The tunnel boring machine story captures the same failure in metal form. The TBMs were brought in to fast-track excavation; instead, their installation reportedly took seven months and their removal and dismantling was expected to take another seven. A cabinet committee was reportedly told that the machines were a poor decision and that disposal was itself a problem because the contract carried a salvage value of $4.065 million, while the machines were custom-made for Neelum-Jhelum and not usable elsewhere in Pakistan. The instrument bought to save time became another example of how haste, weak geology, poor contracting and thin accountability can turn engineering equipment into stranded capital.

This is why later remarks by Wapda Chairman Muzammil Hussain were so significant. He reportedly described Neelum-Jhelum as poorly designed and ill-conceived from the beginning, citing weak surveys, vague estimates, rock bursting, water seepage and mid-course changes. That was an institutional admission that the project had been structurally flawed before it became operational.

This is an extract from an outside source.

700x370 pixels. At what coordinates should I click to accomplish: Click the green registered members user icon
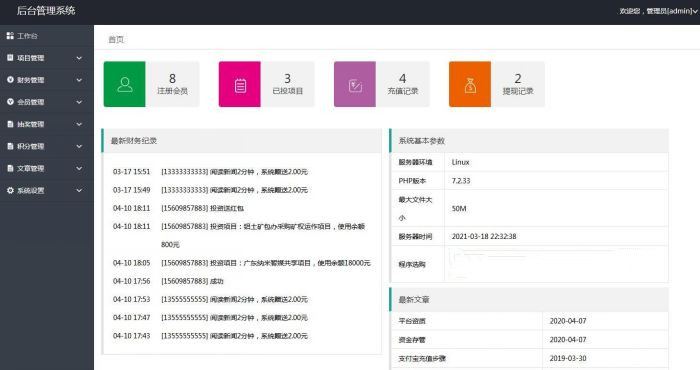coord(125,84)
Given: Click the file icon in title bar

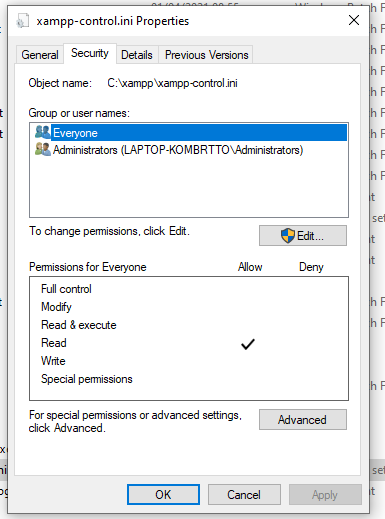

Yet Pakistan treated the warning as another item in the archive. No national reckoning followed. No full public account was placed before consumers, taxpayers or Parliament explaining why the larger design was chosen, who evaluated the geological risk, what alternatives were rejected and how the cost-benefit case changed over time.

Before commissioning, Neelum-Jhelum already displayed the classic symptoms of Pakistani mega-project failure: inflated ambition, weak scrutiny, strategic sloganeering, delayed execution and blurred accountability. The project was too important to question, too expensive to stop and too politically useful to examine honestly.

Commissioning later provided a photograph, not a verdict. The deeper verdict had already been written into the design. Pakistan chose the grander tunnel-heavy scheme and failed to build the governance discipline needed to match it.

Neelum-Jhelum’s first tragedy was therefore not the tunnel collapse. The first tragedy was that the design risk was visible before generation began, yet the state marched ahead as if ambition itself were an engineering solution.


The writer is a former member of the Planning Commission.